Daniel
Gibney,
Department
of
Computer
Science
University
of
Central
Florida
First introduced in 1994, the Burrows-Wheeler Transform (BWT) went on to provide the backbone for the first encoding of the classic suffix tree data structure in space close to the entropy-based lower bound. Within the last decade, it has seen its role further enhanced with the development of suffix trees in space proportional to “r”, the number of runs in the BWT of the text. Moreover, r is appearing increasingly often in the time complexity of new algorithms, making having the smallest value of r of great importance. Unlike other popular measures of compression, the parameter r is sensitive to the lexicographic ordering given to the text’s alphabet. Despite several past attempts, a provably efficient algorithm for finding an optimal alphabet ordering minimizing r has been an open problem for many years.

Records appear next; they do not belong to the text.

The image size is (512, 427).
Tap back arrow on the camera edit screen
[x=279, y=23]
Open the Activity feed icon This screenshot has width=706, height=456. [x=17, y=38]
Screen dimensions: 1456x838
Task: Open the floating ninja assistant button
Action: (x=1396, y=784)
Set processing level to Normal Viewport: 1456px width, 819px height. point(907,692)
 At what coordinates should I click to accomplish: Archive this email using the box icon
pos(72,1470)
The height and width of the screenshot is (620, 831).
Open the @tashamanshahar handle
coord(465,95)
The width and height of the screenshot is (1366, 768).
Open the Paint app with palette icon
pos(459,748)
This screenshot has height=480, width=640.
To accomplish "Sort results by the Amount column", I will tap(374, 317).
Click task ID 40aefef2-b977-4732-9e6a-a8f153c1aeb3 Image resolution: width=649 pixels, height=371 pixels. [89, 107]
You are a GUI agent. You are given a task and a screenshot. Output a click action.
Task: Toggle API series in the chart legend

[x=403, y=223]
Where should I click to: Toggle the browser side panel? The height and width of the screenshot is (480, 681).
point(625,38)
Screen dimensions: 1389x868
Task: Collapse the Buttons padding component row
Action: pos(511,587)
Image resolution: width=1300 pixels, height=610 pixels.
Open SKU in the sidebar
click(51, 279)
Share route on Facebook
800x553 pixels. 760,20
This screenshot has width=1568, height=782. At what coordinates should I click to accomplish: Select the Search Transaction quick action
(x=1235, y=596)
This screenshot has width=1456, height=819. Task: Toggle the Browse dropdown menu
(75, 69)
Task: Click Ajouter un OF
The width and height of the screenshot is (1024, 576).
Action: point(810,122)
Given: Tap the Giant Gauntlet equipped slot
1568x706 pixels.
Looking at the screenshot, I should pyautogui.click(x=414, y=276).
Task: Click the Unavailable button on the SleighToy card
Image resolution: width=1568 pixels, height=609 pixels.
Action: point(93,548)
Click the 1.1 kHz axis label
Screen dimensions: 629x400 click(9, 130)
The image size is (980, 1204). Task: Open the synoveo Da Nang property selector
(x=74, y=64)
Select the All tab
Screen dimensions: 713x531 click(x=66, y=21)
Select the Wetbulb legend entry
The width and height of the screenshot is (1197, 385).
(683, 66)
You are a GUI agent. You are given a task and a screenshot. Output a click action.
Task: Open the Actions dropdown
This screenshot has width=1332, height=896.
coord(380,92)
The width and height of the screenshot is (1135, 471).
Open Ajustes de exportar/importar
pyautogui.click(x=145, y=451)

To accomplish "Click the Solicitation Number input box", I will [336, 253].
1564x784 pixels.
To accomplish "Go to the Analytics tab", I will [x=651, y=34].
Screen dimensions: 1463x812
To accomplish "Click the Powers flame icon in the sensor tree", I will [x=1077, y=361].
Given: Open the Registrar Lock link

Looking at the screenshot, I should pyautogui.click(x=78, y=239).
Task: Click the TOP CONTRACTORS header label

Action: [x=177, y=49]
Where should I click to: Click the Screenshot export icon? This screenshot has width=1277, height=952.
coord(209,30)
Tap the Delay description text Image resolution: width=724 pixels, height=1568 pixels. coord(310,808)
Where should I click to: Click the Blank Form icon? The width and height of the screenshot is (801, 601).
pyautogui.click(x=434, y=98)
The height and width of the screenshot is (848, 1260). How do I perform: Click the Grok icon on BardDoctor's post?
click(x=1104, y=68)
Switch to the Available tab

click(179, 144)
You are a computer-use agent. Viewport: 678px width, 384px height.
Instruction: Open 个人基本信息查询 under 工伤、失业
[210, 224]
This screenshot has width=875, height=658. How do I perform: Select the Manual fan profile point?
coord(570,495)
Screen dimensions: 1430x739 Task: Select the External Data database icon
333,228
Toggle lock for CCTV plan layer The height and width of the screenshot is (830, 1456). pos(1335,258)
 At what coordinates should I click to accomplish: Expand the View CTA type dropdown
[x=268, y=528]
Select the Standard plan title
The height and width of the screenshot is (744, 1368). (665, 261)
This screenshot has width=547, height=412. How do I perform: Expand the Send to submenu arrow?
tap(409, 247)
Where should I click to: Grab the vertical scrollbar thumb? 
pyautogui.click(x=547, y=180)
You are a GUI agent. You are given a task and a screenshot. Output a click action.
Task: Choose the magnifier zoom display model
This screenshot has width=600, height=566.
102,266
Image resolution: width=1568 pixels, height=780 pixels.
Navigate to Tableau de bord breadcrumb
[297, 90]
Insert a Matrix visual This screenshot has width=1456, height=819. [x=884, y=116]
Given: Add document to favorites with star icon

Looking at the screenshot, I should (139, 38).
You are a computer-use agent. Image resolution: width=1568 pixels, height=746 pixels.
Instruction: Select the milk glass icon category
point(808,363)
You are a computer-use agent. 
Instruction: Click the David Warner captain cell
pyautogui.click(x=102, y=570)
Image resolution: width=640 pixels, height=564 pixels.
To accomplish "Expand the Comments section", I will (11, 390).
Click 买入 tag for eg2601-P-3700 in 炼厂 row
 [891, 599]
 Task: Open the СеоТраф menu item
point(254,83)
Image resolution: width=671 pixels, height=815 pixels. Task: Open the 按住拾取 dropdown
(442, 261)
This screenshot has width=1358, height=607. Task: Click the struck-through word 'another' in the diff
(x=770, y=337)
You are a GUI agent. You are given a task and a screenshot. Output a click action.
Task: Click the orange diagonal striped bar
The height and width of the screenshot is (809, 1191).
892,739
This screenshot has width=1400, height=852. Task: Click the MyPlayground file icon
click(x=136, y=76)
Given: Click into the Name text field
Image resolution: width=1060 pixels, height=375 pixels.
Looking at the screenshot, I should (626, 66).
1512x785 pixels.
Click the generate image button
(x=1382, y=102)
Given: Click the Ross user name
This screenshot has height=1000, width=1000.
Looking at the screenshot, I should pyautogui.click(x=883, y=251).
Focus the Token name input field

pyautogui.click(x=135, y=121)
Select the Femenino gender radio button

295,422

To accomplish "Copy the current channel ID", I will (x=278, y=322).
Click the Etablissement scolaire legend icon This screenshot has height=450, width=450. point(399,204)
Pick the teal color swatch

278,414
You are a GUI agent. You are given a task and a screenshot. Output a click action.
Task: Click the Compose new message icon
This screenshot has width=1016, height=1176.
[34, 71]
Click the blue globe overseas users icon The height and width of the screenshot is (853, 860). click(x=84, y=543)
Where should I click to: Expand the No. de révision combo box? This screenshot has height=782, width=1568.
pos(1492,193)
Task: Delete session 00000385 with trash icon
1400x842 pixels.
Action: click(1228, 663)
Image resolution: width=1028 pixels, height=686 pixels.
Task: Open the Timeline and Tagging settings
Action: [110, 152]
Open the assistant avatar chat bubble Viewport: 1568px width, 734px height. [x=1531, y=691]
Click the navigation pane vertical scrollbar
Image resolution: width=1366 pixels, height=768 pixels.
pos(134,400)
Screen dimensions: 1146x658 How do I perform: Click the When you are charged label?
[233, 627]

We help to explain this lack of progress by presenting the first set of results on the computational complexity of minimizing BWT-runs via alphabet reordering. We prove that the decision version of this problem is NP-complete and cannot be solved in time (2^o(σ))n unless the Exponential Time Hypothesis fails, where σ is the size of the alphabet. Additionally, we provide an efficient algorithm for the more restricted problem of finding an optimal ordering on a subset of symbols (occurring only once) under ordering constraints. The algorithm runs in optimal time for small values of σ. We also look at a version of the problem on the newly discovered class of graphs with BWT like properties called Wheeler graphs. Here also we show NP-hardness results on a related problem which we call Source Ordering.
This is joint work with Jason Bentley and Sharma V. Thankachan.